Ao apostar em uma edição simples e caprichada para contar da vida de Hyldon em ordem cronológica, o longa consegue prender atenção ao falar de como ele nasceu Bahia, foi para o Rio de Janeiro muito jovem, cresceu com música e se apaixonou pelo rock. Com um talento acima da média, rapidamente entrou em bandas e virou um músico de estúdio requisitado com ótimas músicas.

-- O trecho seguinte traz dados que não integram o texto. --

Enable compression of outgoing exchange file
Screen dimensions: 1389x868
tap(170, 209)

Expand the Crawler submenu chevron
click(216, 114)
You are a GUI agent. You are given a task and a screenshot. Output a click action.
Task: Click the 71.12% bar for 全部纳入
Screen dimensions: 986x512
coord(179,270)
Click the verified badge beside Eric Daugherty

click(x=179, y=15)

O trabalho não deixa passar a crescente cena de soul music, com Tim Maia e Cassiano sendo os outros expoentes no Brasil, fundamental para Hyldon se inspirar e crescer musicalmente. E o longa, através dos depoimentos de quem esteve lá e do próprio músico, não escondem como ele sempre foi teimoso e poderia ter ido muito mais longe se tivesse a cabeça um pouco mais no lugar.
Mas, talvez, se não agisse como agiu, “Na Rua, Na Chuva, Na Fazenda” não teria saído como saiu: inspirado pelas dores e amores de Hyldon ao longo de toda vida. Romântico incurável, desabafou sobre si em canções como “Na Sombra de Uma Árvore”, “Vamos Passear de Bicicleta”, “Acontecimento”, “As Dores do Mundo”, “Sábado e Domingo” e a faixa-título, todos singles de sucesso na época do lançamento do LP.

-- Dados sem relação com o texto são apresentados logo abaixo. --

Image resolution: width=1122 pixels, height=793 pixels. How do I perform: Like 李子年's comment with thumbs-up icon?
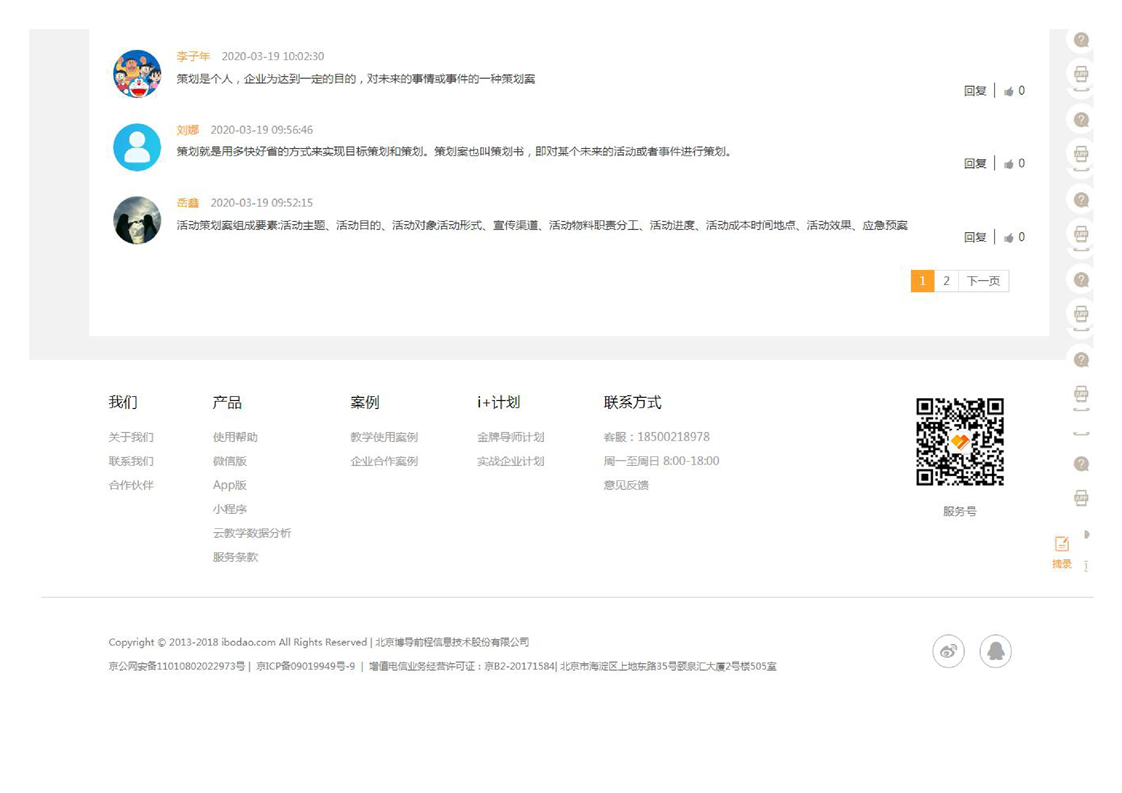(1009, 91)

Focado na história de vida de Hyldon até a criação de um clássico da música brasileira, “As Dores do Mundo: Hyldon” aposta no capricho e na simplicidade para contar como um grande álbum foi feito.
“Brasiliana - O Musical Negro Que Apresentou O Brasil Ao Mundo” (2024, Joel Zito Araújo)
Imagine só isso: um musical brasileiro, com 30 integrantes, rodando a Europa no início dos anos 1950 para contar a história do Brasil. Se você não sabia disso, tudo bem, eu também não. Com direção de Joel Zito Araújo, “Brasiliana - O Musical Negro Que Apresentou O Brasil Ao Mundo” conta algo impressionante que pouquíssima gente conhece — uma vergonha para todos nós.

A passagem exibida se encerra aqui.